Local educators and anti-bullying advocates are welcoming recommendations by a statewide task force to decrease the effect bullying has in the classroom and in life.

Minnesota’s Prevention of Bullying Task Force made several recommendations to Gov. Mark Dayton’s office last Wednesday, which the group says should be considered and enacted as soon as possible. Among the recommendations are doing away with the state’s current statute concerning bullying — only 37 words long and considered the weakest anti-bullying law in the country — and creating new definitions and policies for bullying, harassment, and intimidation.

In addition, the task force recommended a data report system to track bullying instances in schools, enhancing communication between schools, parents and communities, and creating a new School Climate Center within the Minnesota Department of Education to offer information and assistance on the strategies, techniques and programs that can remove conditions where bullying would take place.

Though the Governor’s office has yet to reveal how Dayton will respond to the recommendations, school districts are already looking at the suggestions to see what could become state law.

“We are already in Austin Public Schools exceeding those expectations,” said Neveln Elementary School Principal Dewey Schara. “We’ve got policies and rules in place that specifically address bullying.”

Schara said the district, which has ramped up its anti-bullying efforts over the past two years, has exceeded the task force guidelines at almost every building.

Yet the recommendations, which could become law, have area anti-bullying advocates excited.
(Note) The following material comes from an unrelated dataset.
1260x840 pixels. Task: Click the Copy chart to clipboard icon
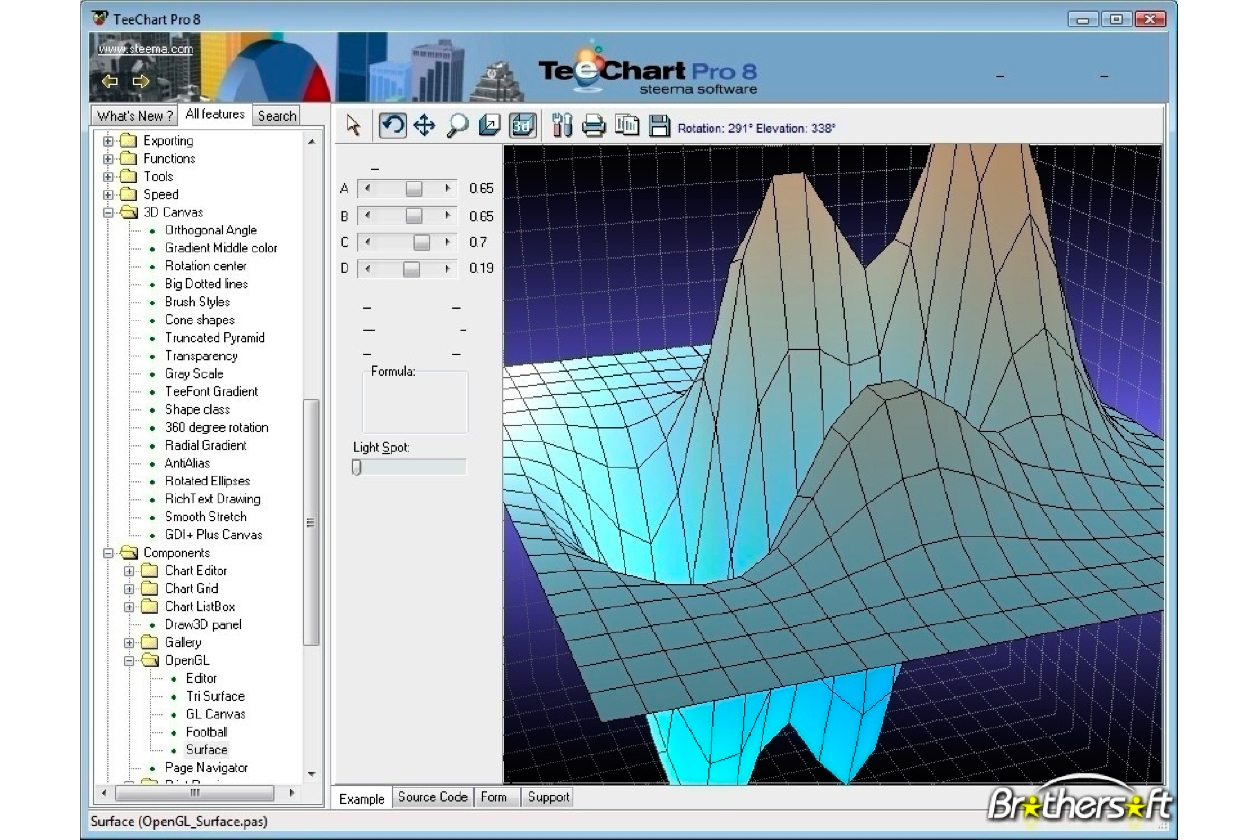[x=627, y=126]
“To now really have all schools on the same page, it’s going to be fantastic,” said Danielle Borgerson-Nesvold, head of the Community Against Bullying in Austin. “It’s a positive future for changing the climate of bullying in schools.”

Borgerson-Nesvold said she’s heard from plenty of parents in other districts who say they don’t have the same sort of measures in their schools compared to Austin. She hopes the recommendations will mean more community involvement in anti-bullying efforts as well.

“It affects the entire community,” she said. “Schools can set something up, but parents, students and community members are going to need to be a part of it, to affect change.”